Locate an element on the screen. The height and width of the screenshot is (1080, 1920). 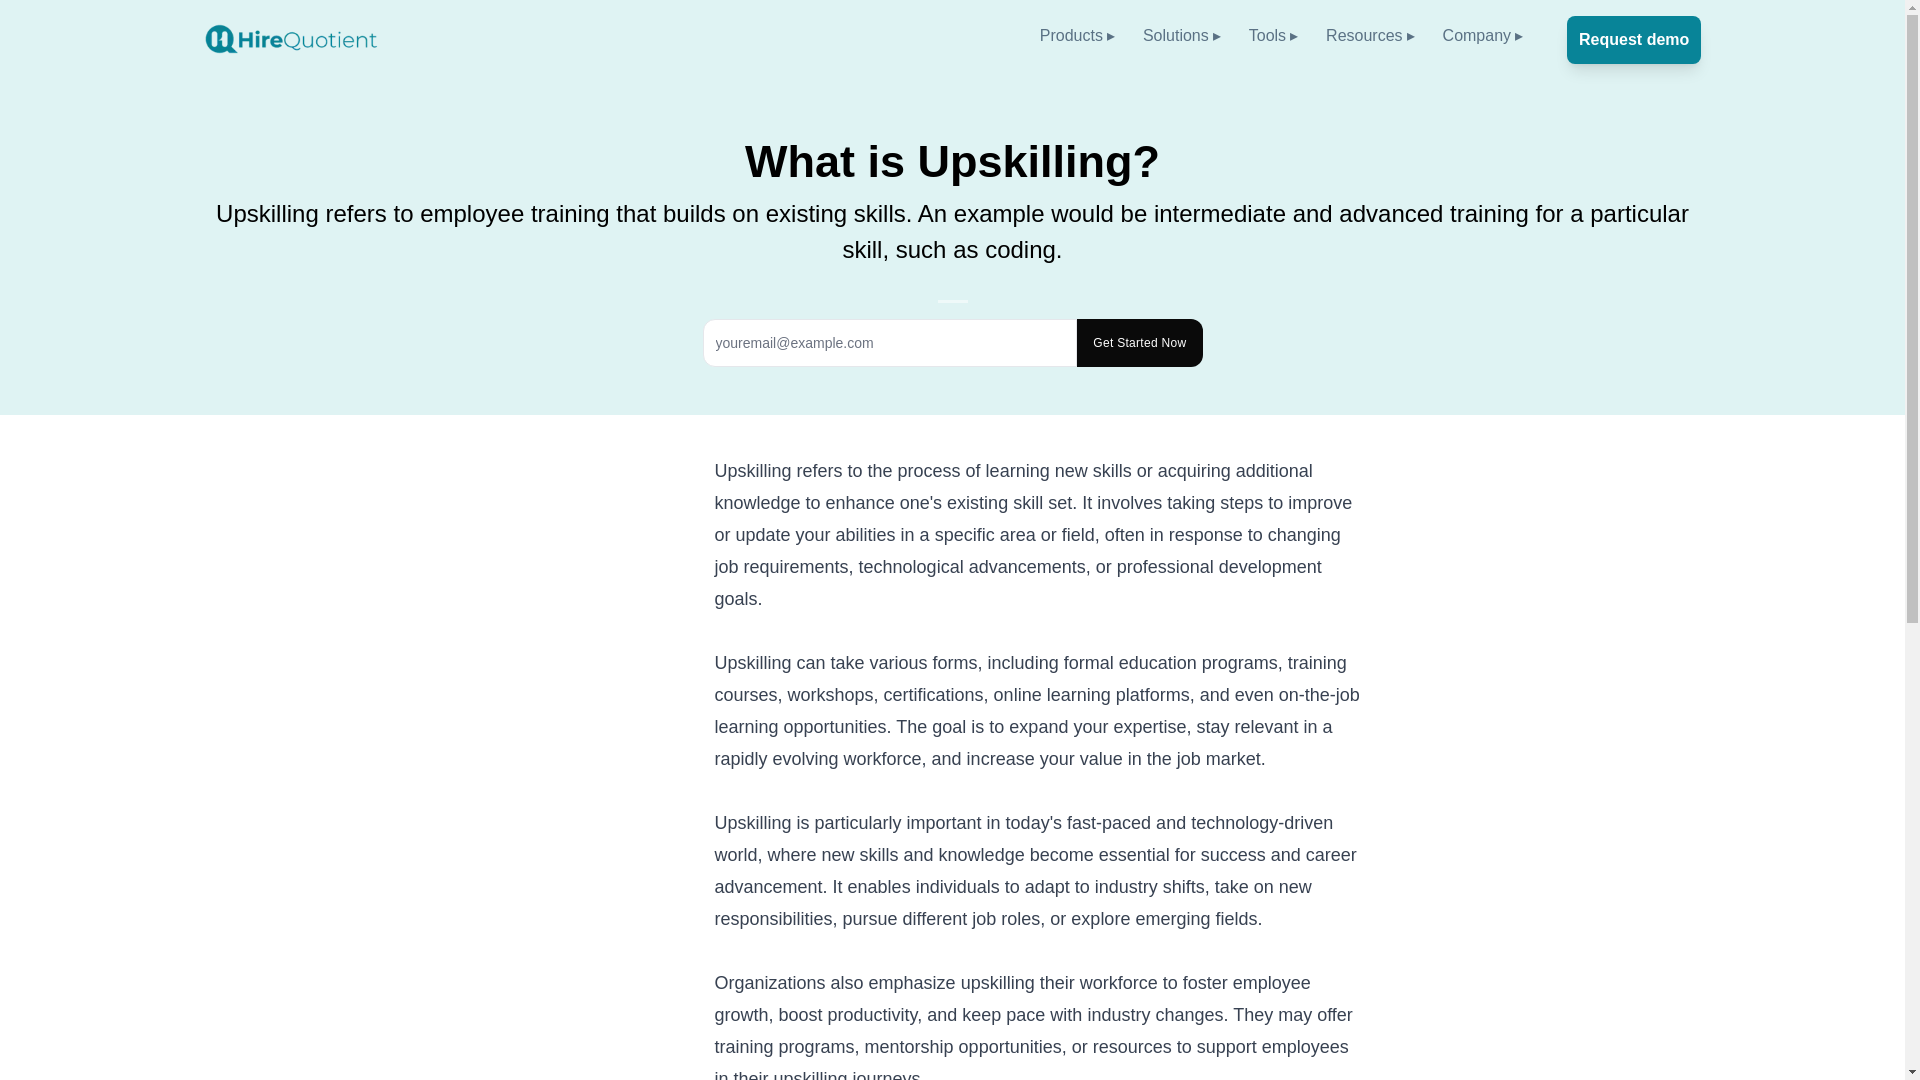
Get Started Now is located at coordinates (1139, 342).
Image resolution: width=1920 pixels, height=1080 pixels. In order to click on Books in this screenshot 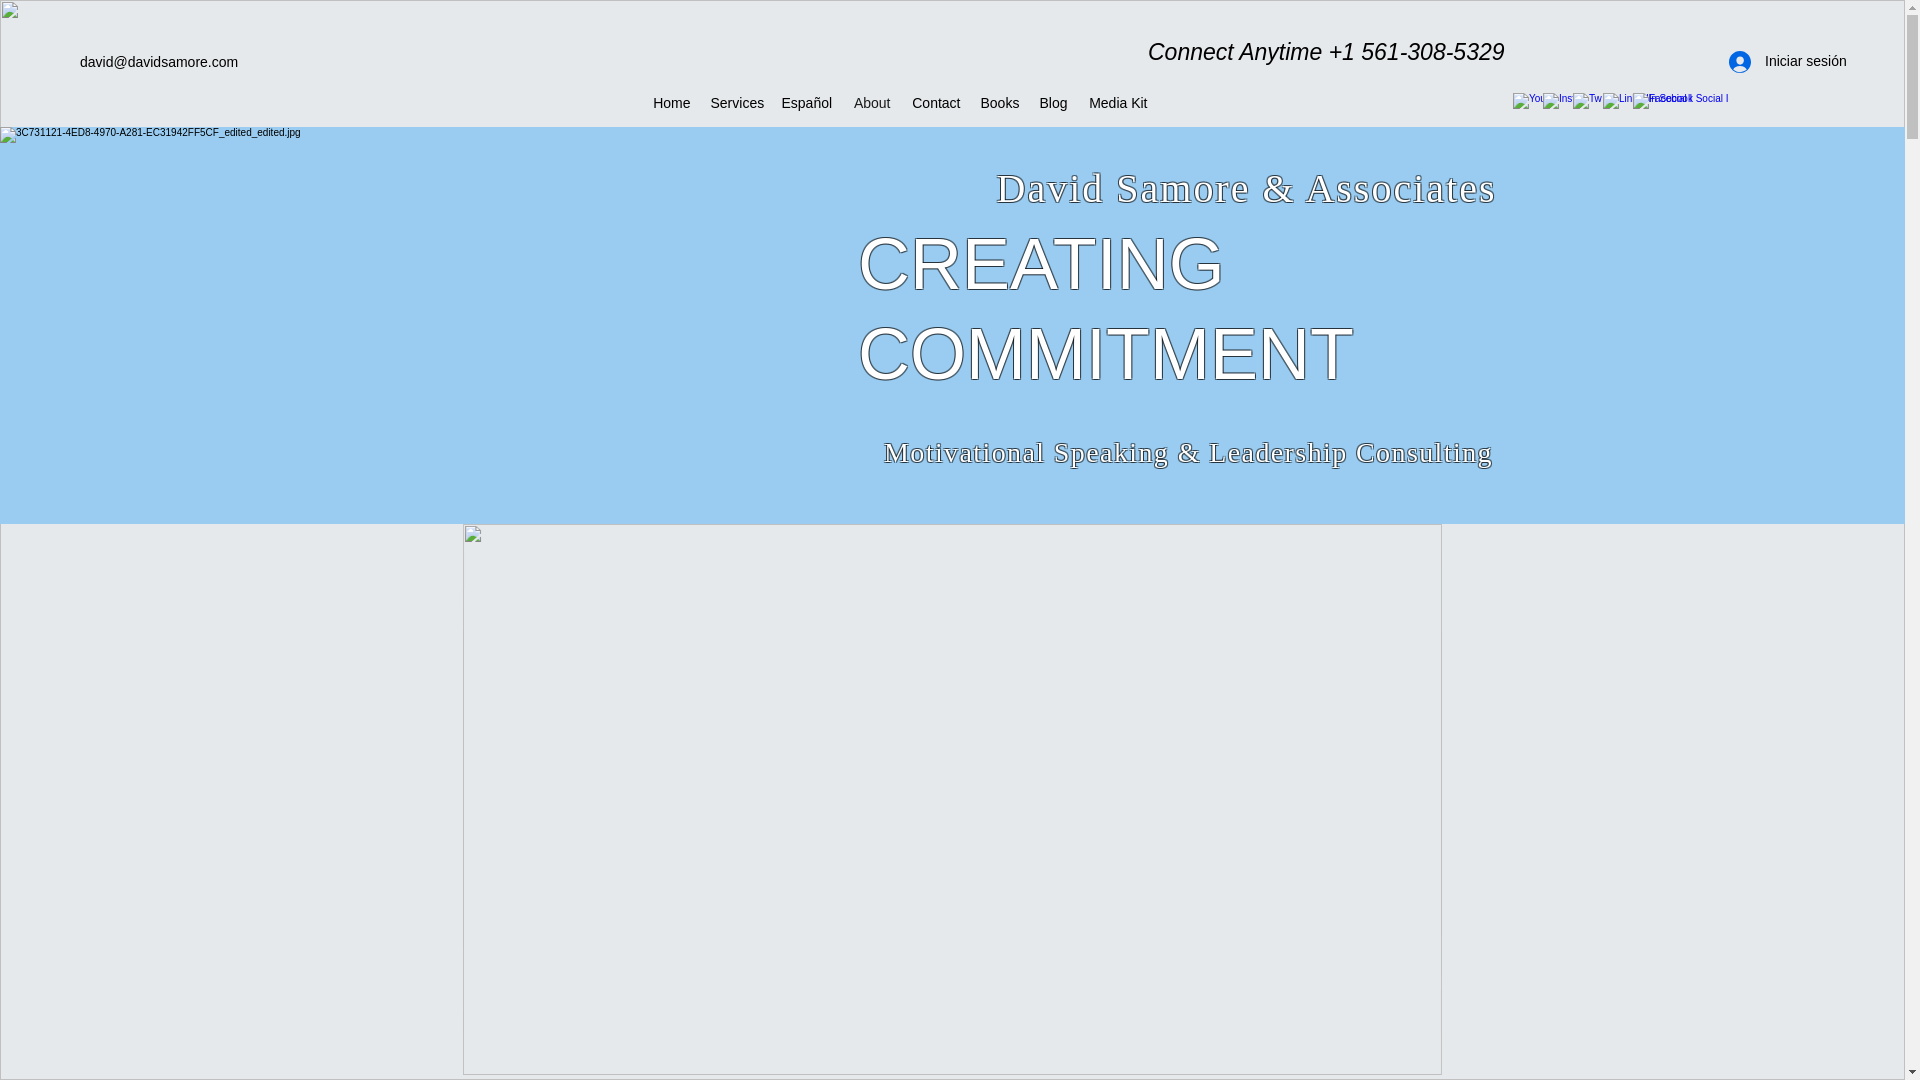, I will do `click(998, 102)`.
==
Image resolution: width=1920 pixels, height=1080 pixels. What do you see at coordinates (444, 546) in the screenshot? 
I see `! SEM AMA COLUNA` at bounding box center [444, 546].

◆ **PROMPT**: Output the data again word for word, starting at the line that contains "Image resolution: width=1920 pixels, height=1080 pixels. What" and ending at the line that contains "center [444, 546].", with both of those lines included.

◆ **FINISHED ANSWER**:
Image resolution: width=1920 pixels, height=1080 pixels. What do you see at coordinates (444, 546) in the screenshot? 
I see `! SEM AMA COLUNA` at bounding box center [444, 546].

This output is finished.